El tigre de papel de la derecha valenciana
En 1946, después de ser preguntado sobre el imperialismo de los Estados Unidos, el dirigente chino Mao Zedong afirmó que “todos los reaccionarios son tigres de papel. En apariencia son aterradores, pero, en realidad, no son tan peligrosos”. Desde entonces, el apelativo del “tigre de papel” se usa en geopolítica para referirse a cuestiones que se intentan hacer ver como peligrosas o amenazantes pero que, a la hora de la verdad, son un gran farol. Y, en estos años, el fantasma de los Países Catalanes es el gran tigre de papel de la derecha valenciana, “incapaz de aguantar el viento y la lluvia”.
El PP tiró gasolina durante muchos años en la Batalla de València. Les interesaba una confrontación en que podían erigirse como los únicos defensores de la “verdadera valencianidad” frente a los “catalanistas”. Y les funcionó porque supieron entender cómo nos sentíamos los valencianos y, lo que es más importante: supieron movilizar nuestros miedos. Con la llegada de Compromís a las instituciones no es que las tradiciones y fiestas valencianas no hayan desaparecido, sino que se han potenciado y modernizado. Con la llegada de los gobiernos del Botànic y del Rialto, no es que no haya llegado ningún enemigo catalanista, sino que el pancatalanismo se ha desactivado más si cabe en el País Valenciano.
Manifiesto por un país normal
El otro día, después de acabarme La ciudad de la euforia de Rodrigo Terrasa —un retrato magistral de los años de hegemonía pepera en el País Valenciano— decidí aventurarme y escribir un mensaje al autor.
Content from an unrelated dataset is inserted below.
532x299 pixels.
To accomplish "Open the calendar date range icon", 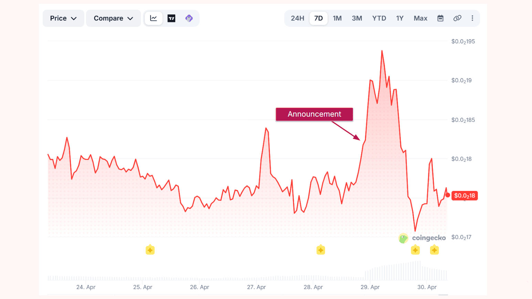I will pos(440,18).
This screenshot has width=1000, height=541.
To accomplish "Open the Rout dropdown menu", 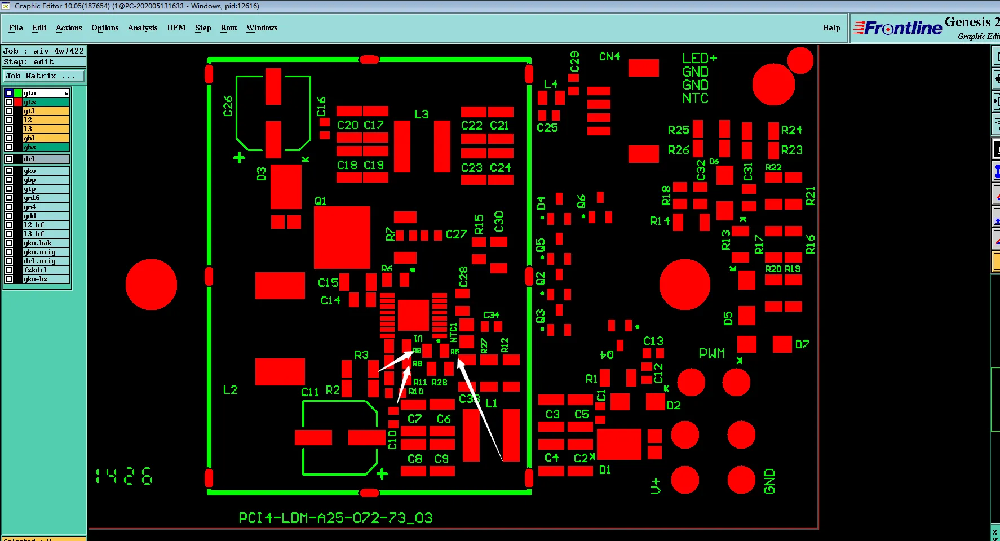I will [x=229, y=28].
Pensé que un conocedor como él del PPCV tendría una opinión formada sobre el hecho de que el PP vuelva a agitar el fantasma del “contubernio de los Países Catalanes”, que incluye incluso al PSPV-PSOE. Y...No, él tampoco lo ve. Ningún tipo de trellat a la vista. La misma historia de siempre que podrá reforzar a algunos convencidos, pero nada más.
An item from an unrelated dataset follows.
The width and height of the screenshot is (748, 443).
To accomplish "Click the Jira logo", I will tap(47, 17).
Y, así, comencé a preguntarme por qué no podemos los valencianos vivir en un país normal. En un territorio donde la derecha respete nuestro autogobierno, nuestras instituciones y nuestra otra lengua: el valencià. Una tierra donde las empresas de aquí apuesten por los proyectos y el talento autóctonos. Donde la oposición se dedique a hacer oposición con cuestiones tangibles que preocupan a la gente, como la que hizo en su día Alexis Marí en les Corts Valencianes. Puede ser (tan sólo puede ser) que la derecha valenciana no quiera parecerse a la derecha de un país normal. Y claro, de aquellos polvos, estos lodos (y más que lodos, barrizales, como el de la infrafinanciación y el de la deuda histórica de los valencianos).